Another whose joy did not last long was the famous Decimus Brutus. The Spanish author explains that, after the Ides, he maintained his position as governor until Mark Antony demanded that he hand over his province. After he declined his demands, Caesar’s great friend launched his armies against him and surrounded him in Modena. In the midst of that chaos, the Senate, under the orders of Cicero, sent Octavio, the dictator’s adopted son, who at that time was less than two decades old, to help him. That went halfway well. Although the reinforcements allowed the siege of the city to be lifted, Octavio refused to join the assassin.

‘Vercingetorix delivers his weapons to Julius Caesar’, by Lionel Royer (1899) ABC

Seeing that his support was reduced, Decimus tried to run at full speed to Macedonia and join the other conspirators Marcus Brutus and Cassius Longinus. However, along the journey, dangerous as it was, he was captured by a Gallic tribal leader very close to Caesar. He cut off his head upon discovering his true identity and sent it, as a gift with a bow, to Mark Antony himself in the year 43 BC. As if that were not enough ignominy, and even if the already decapitated murderer cared very little, his legionaries They united Octavio.

Basilus, the next on the list, was one of the few conspirators who did not leave Rome. Stothard tells that he was murdered by his own slaves, although it is still unknown whether in revenge for Caesar’s death, or due to his obsession with mutilating servants as punishment. In any case, none of the murderers were tried for it. Like him, Cicero also left this world, who, although he did not participate in the Ides of March, supported the “liberators” from the beginning, as he used to call them. They cut off his head and hands and displayed his remains in the forum. As farewell to her, Mark Antony’s wife ordered that his tongue be torn out and impaled with one of her hair clips.

Great battle

However, the greatest defeat suffered by Caesar’s assassins occurred after the formation of the Second Triumvirate by Mark Antony, Octavius ​​and Lepidus. In 42 BC, the first two faced forces recruited by Marcus Brutus and Gaius Cassius Longinus in two successive battles fought at Philippi, Greece, between October 3 and 23.

Longinus fell in the first, after being surpassed by Marco Antonio. According to Plutarch, he took his own life: «Of the purely human events that occurred in this business, the most admirable was that relating to Cassius; because, defeated at Philippi, he killed him with that same sword that he used against Caesar. On the 23rd he did the same to Brutus. At first, the general refused to go out to fight against the Second Triumvirate. In the end he decided, but everything ended in disaster, as his army was overwhelmed and he was forced to flee. He died that night, although under strange circumstances, as the classical historian made clear in his work:

“Brutus retired to some distance with two or three [de sus hombres], of whom was one Strato, who had made friends with him on the occasion of the study of oratory.
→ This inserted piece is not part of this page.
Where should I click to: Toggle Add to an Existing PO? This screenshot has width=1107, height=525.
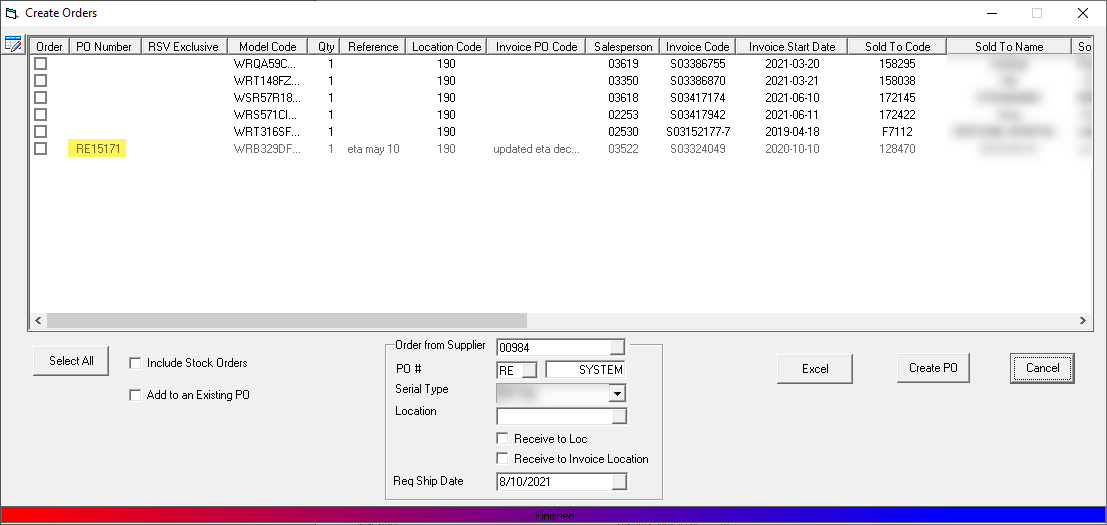click(x=135, y=395)
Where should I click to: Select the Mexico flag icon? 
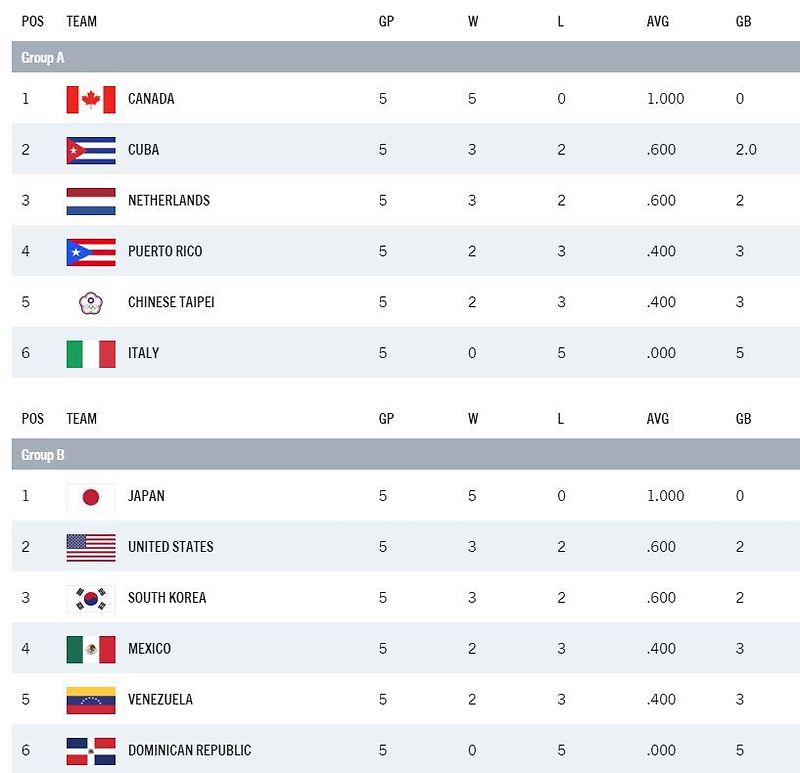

So he placed him at his side, and holding the sword by the hilt with both hands, he threw himself on it and died, although some say that it was Strato himself who, at Brutus’s entreaties, turning his face, held him firm. the sword, and that he, throwing himself with the impetus of his chest, had pierced his body, leaving him dead.”

According to the Anglo-Saxon author, the last conspirator to die was Cassius of Parma, “the nineteenth and last murderer”, as recorded in his work. He sought refuge in Athens, city of poets and philosophers, and embraced the teachings of Epicurus. In principle, this taught him not to fear the afterlife. «Death brings no pleasure nor pain. The only bad thing for me is the pain. Therefore, death does not have to be bad. However, during the next fourteen years of his life he admitted to having suffered nightmares at the thought that revenge could befall him. He kept faith in being forgiven until one of Octavio’s assassins finished him off.